Сильвия, подруга детства Жерара, стала тем первым магнитом, к которому потянулось его сердце.
Я помню, за исключением, быть может, нескольких слов, ее портрет, изображенный самим Жераром, когда он увидел ее после пяти или шести лет разлуки; он стал юношей, она стала девушкой.
Ах, как бы мне хотелось увидеть вас в возрасте Сильвии и иметь возможность изобразить ваш портрет!
«Она больше не была той деревенской девушкой, которой я пренебрег ради соперницы постарше, уже вполне созревшей для земных наслаждений. Все в ней стало пленительно; ее чарующие черные глаза, притягательные уже в детстве, были теперь неотразимы; в очертаниях надбровных дуг и улыбке, внезапно озарявшей безмятежные черты, таилось нечто аттическое. Меня восхищало ее лицо, достойное резца античного ваятеля, такое необычное среди смазливых мордашек ее подруг. Эти изящно удлиненные пальцы, эти округлившиеся и ставшие такими белыми руки, эта стройная талия совершенно преобразили ее, сделав непохожей на ту, что я видел прежде».[77]
Не поручусь вам, возлюбленная сестра, что не заменил в этом отрывке какое-нибудь слово на другое и не пытался увидеть вас в этом портрете Сильвии, сделанном Жераром, но если и появилась там по моей вине ошибка, то заключается она лишь в том, что использованное мною слово не передает столь же полно, как слово самого Жерара, красочность его мысли и образность его воспоминания.
Сильвия жила в деревне Луази; Жерар сел в дилижанс и вышел в Даммартене. Не отличаясь особой крепостью тела, Жерар, тем не менее, обладал замечательной способностью всех мечтателей: не уставать от ходьбы. И в самом деле, ноги ходят, а душа тем временем грезит.
Итак, приехав в Даммартен около полуночи, он тотчас же двинулся в путь. Так как пройти ему нужно было всего лишь три льё, в деревню он прибыл бы еще до рассвета; но мысль явиться в дом среди ночи не могла прийти в голову человеку, привыкшему соблюдать приличия, и, поскольку Жерар находился на тропинке, бежавшей вдоль Эрменонвильского леса и заканчивавшейся в Луази, а к тропинке прилегали заросли дрока и розового вереска, он лег среди вереска и стал ждать восхода солнца.
Жерар был одним из тех поэтов, которые не только в своих стихах, но и в действительности любят устремлять взор на бездонный небосвод и наблюдать за тем, как медленно спадает темное покрывало ночи и меркнут одна за другой звезды в молочном свете утра.

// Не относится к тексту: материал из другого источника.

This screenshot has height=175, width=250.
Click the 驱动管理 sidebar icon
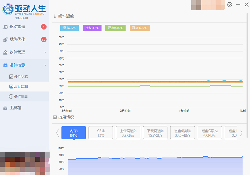coord(5,27)
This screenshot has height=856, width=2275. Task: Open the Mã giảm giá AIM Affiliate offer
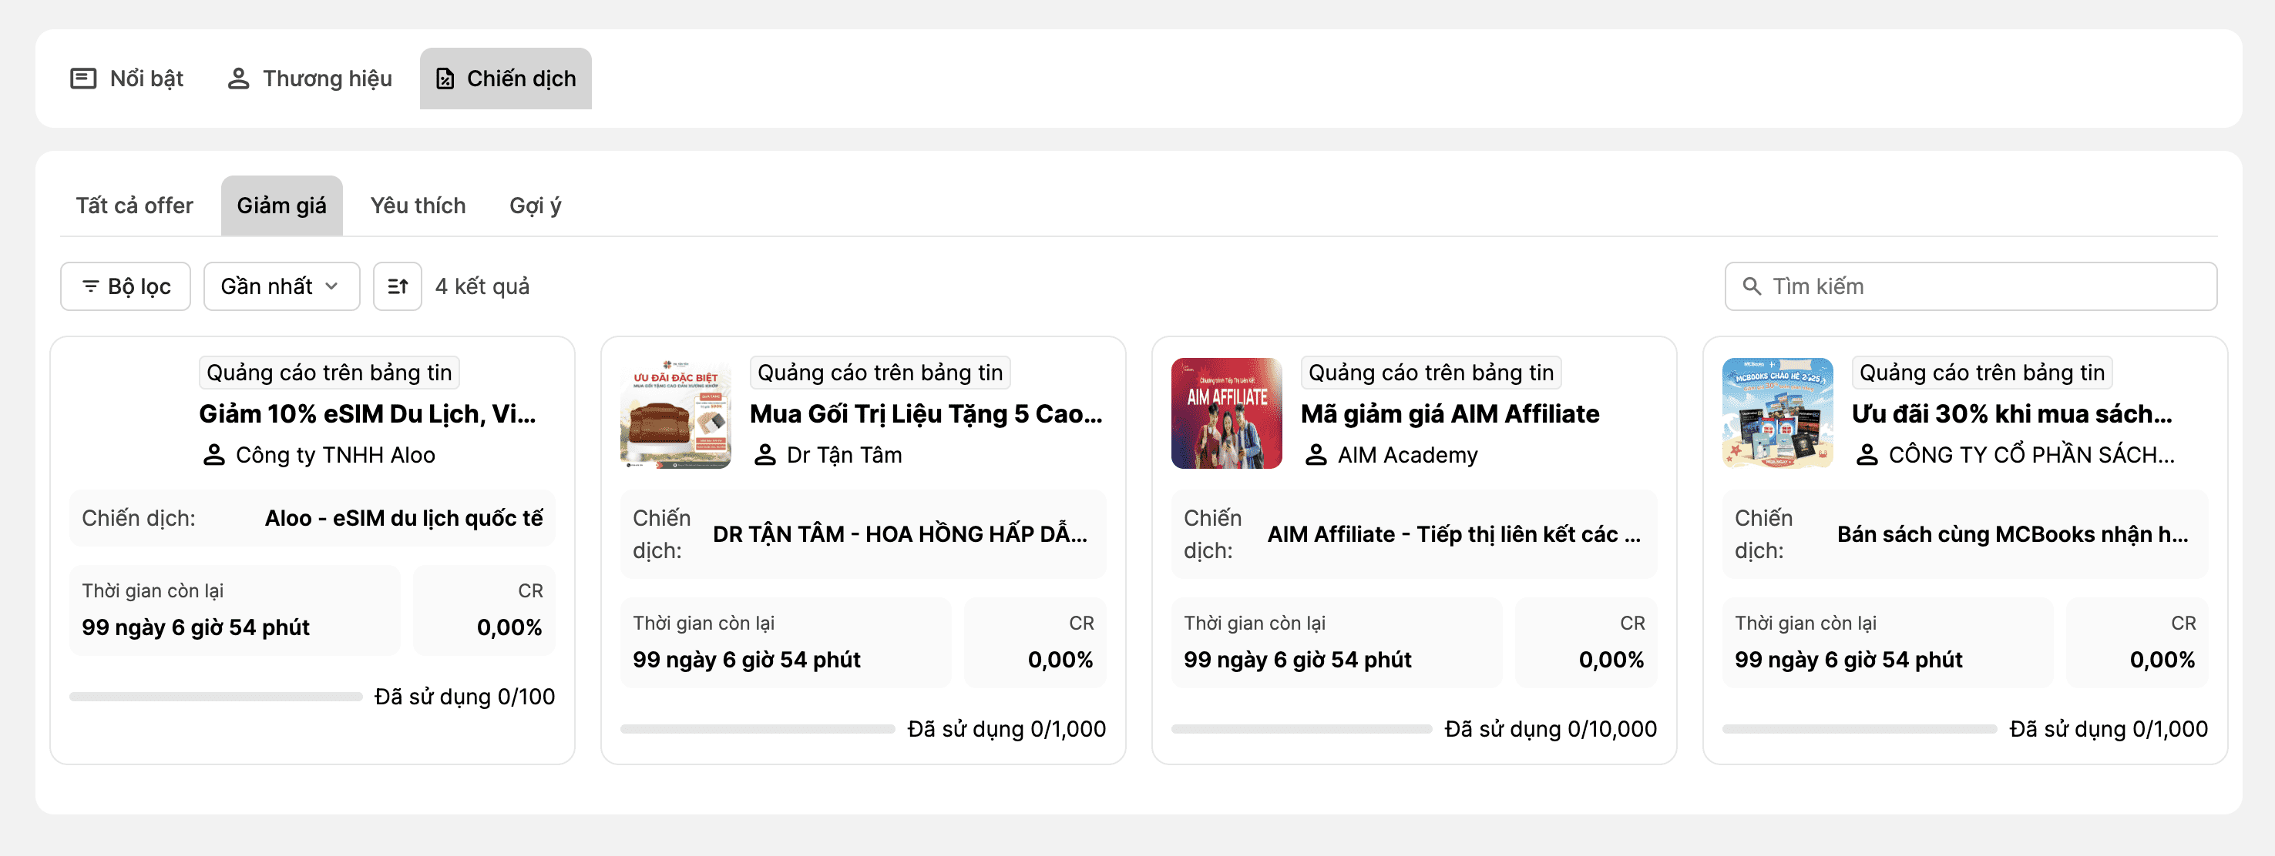1449,413
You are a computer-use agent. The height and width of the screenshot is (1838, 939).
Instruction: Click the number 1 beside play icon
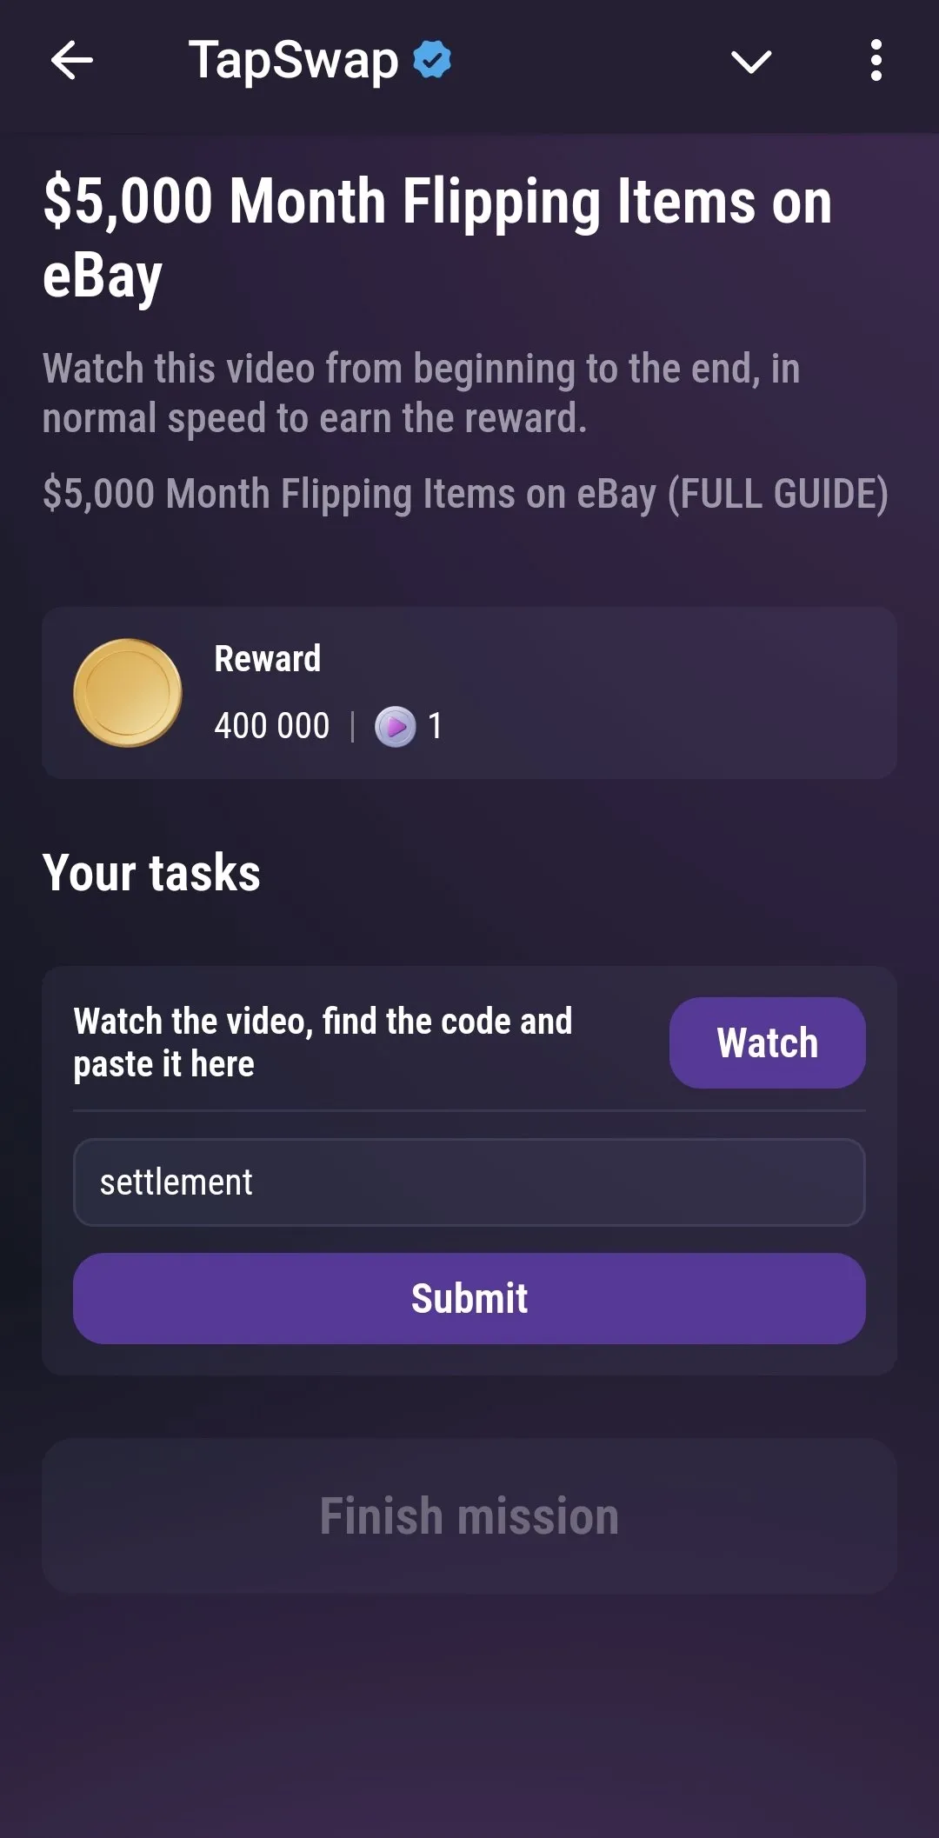435,726
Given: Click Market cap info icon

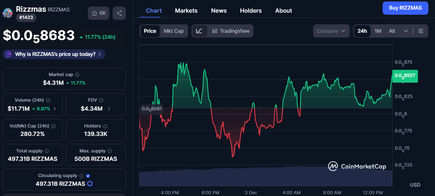Looking at the screenshot, I should (x=77, y=75).
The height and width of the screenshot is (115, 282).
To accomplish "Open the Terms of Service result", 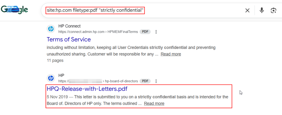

Так что он и не думал спать, весь отдавшись этому зрелищу, приводящему в восторг мечтателей и в отчаяние мыслителей, ведь мечтателям, чтобы наслаждаться, нужно всего лишь созерцать, а мыслителям, чтобы объяснить, нужно вначале понять.
Когда последняя утренняя звезда гаснет в первых лучах солнца, Жерар встает, шагает еще минут сорок пять и, наконец, подходит к деревне, которая в памяти видится ему сплошь увитой виноградными лозами и украшенной гирляндами роз.